* Written request A: In the essay on Goethe and Hemingway, copy the passage from "Ingmar Bergman. |" to "is virtually immortal." word for word.
* Written request B: According to the essay on Goethe and Hemingway, what does Goethe tell Hemingway that immortality means?

Dialogues of Goethe and Hemingway

Ingmar Bergman. |
The conversations of Goethe and Hemingway take place in the afterlife
and are in my opinion one of the most central elements that expound the
author's conceptions of immortality spoken through two persons whose
legacy is virtually immortal.
The diverse narrative of storylines in the novel bring out subtle
indications of how the author presents his notions of what elements of a
person would remain unaffected by the ravages of time, yet none make
these conceptions as pronouncedly felt and delivered as the storyline
that deals with the last phase of Goethe's life when his edification is
being planned by his townsmen which runs alongside the love affair the
great poet embarks on with a young woman by the name of Bettina whose
advances were for the purpose of gaining some semblance of immortality
herself via Goethe. It is this storyline that progresses to the
afterlife of Goethe who presents philosophical dialogues with the great
American novelist Hemingway.
A number of tenets are presented through what are the sentiments of
artists who may become daunted (after a certain point) of society's
claim over them even once they are no more amongst the living. Hemingway
confides in Goethe how disturbed he is over the untruths that are being
said of him in the world and in effect rewriting his life through books
being written about him. And the obvious inability of Hemingway to set
the 'record straight' being in the afterlife, becomes a matter that is
not only infuriating but also oppressive. The judgmental ways of the
world over his image, his reputation, his legacy, haunts him. Goethe
having listened to Hemingway's short outburst speaks as a pacifier and
explains to Hemingway that is the nature of 'immortality' and says
-"Immortality means eternal trial."

* Data extract:

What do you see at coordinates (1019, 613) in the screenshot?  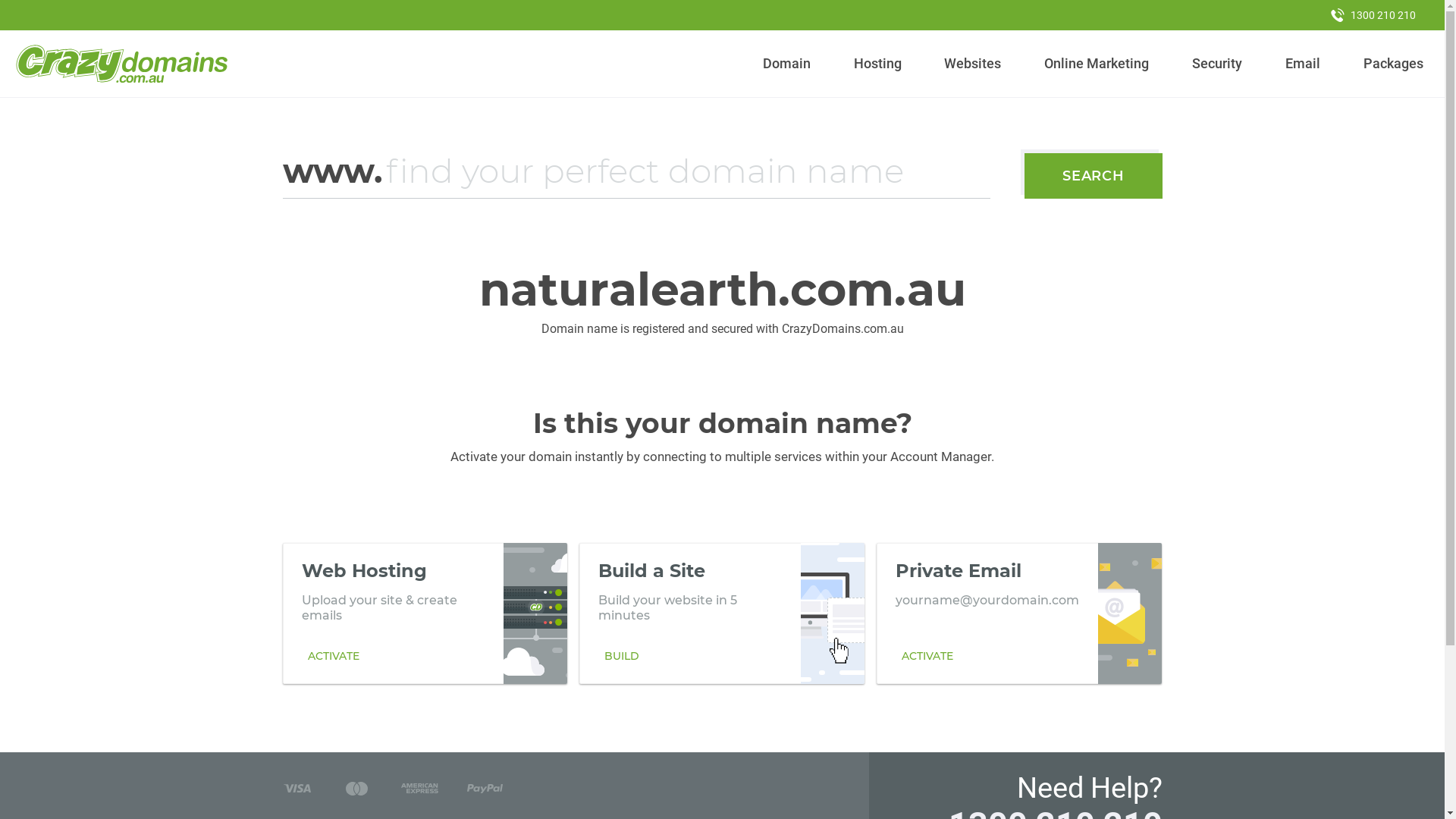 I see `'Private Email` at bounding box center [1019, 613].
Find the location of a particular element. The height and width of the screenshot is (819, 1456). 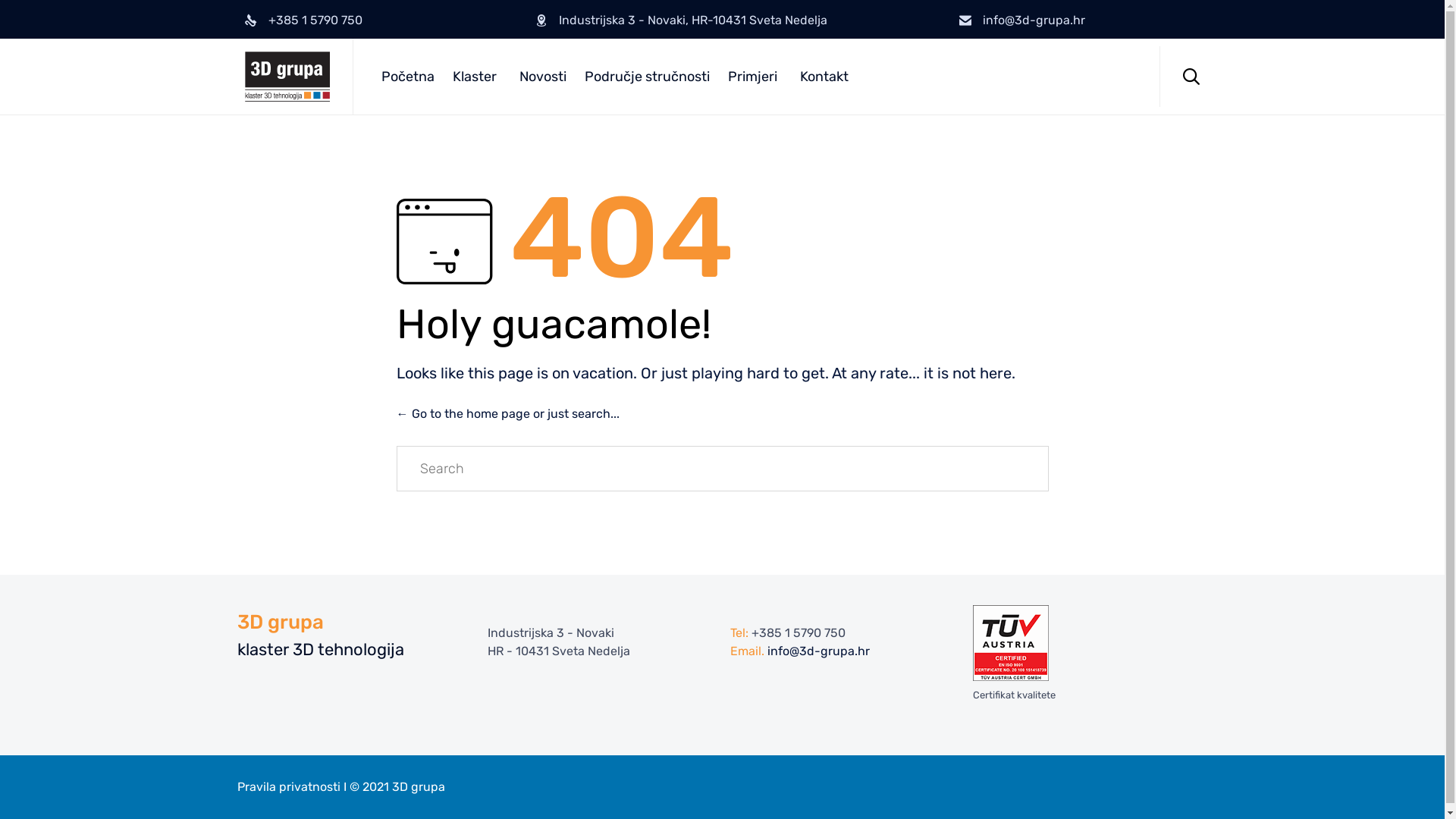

* Exercise answer A:
Ingmar Bergman. |
The conversations of Goethe and Hemingway take place in the afterlife
and are in my opinion one of the most central elements that expound the
author's conceptions of immortality spoken through two persons whose
legacy is virtually immortal.

* Exercise answer B: Goethe says that immortality means eternal trial.